Perry's right - even for an illustration, 64MB autogrowth is horrifically small for any implementation I can see that would actually be experiencing the contention.

Well if tempdb database was, say, 640 MB in size, then that would not seem strange to me :-). 64 MB is exactly exactly 10% of the size of tempdb.

Nadrek (1/14/2014)
...
For adding multiple tempdb files, if you're not going to support spreading them out over multiple spindles, I'd at least get the current tempdb location out of sys.master_files or similar and put the new files in the same place.
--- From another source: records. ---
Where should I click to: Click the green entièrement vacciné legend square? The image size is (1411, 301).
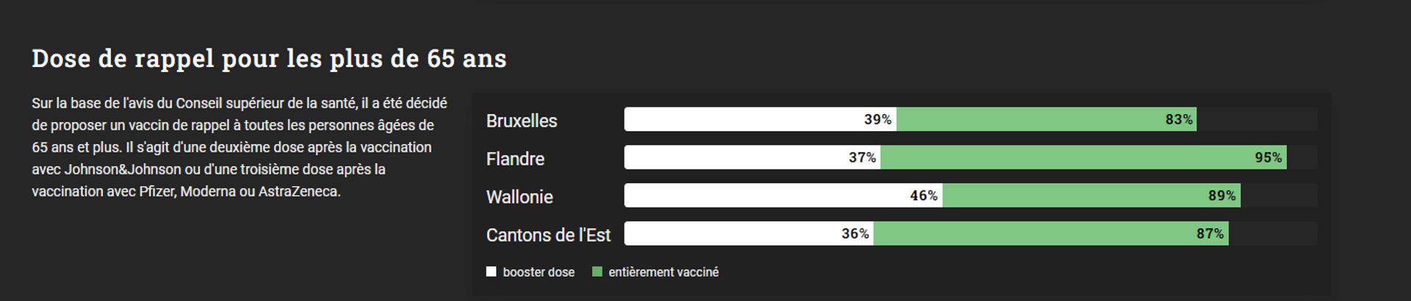tap(597, 272)
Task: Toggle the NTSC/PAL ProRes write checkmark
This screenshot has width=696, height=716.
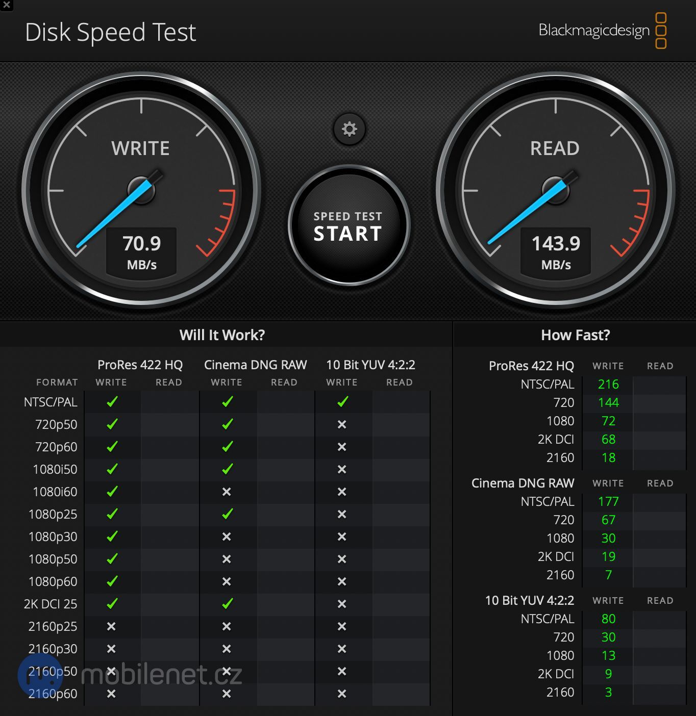Action: pos(111,402)
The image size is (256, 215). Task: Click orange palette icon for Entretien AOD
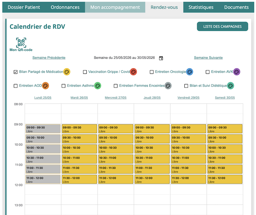coord(45,86)
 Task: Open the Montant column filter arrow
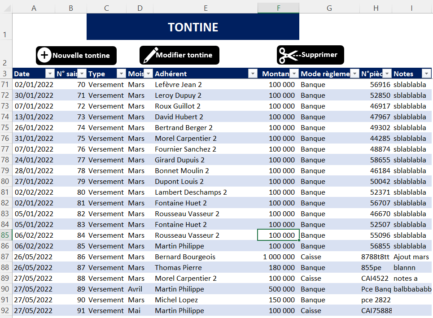click(294, 74)
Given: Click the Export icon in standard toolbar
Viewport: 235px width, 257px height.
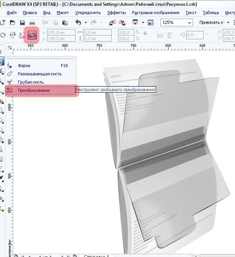Looking at the screenshot, I should point(122,23).
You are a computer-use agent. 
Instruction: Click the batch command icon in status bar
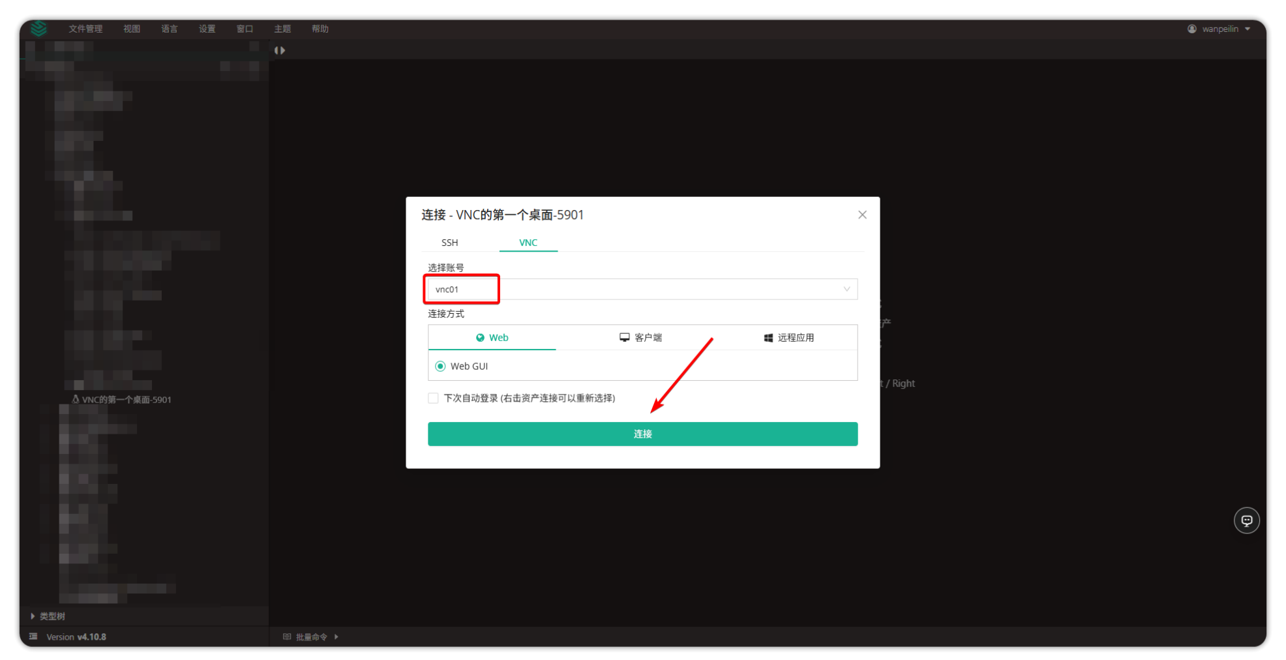[287, 637]
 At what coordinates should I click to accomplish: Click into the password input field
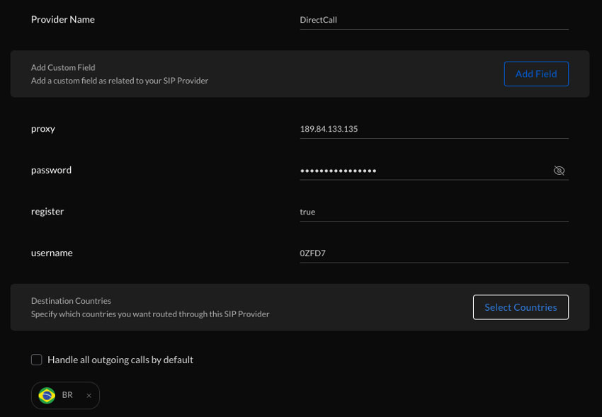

Spindles are only important when dealing with traditional mechanical disks, imho. Working with modern storage with built-in automatic data tiering (SATA <--> SAS <--> SSD disks), physical reallocation of secondary data files of tempdb is less important, again, just my opinion. A typical SAS 15k rpm disk will give around 200 IOPS (dedicated spindle), but modern storage SSD doesn't care about spindles and even provides IOPS around 15.000 IOPS or more, depending on the hardware.

Nadrek (1/14/2014)
...
Note that in your code, the script points to E: and the "After" portion shows D:, which seems inconsistent.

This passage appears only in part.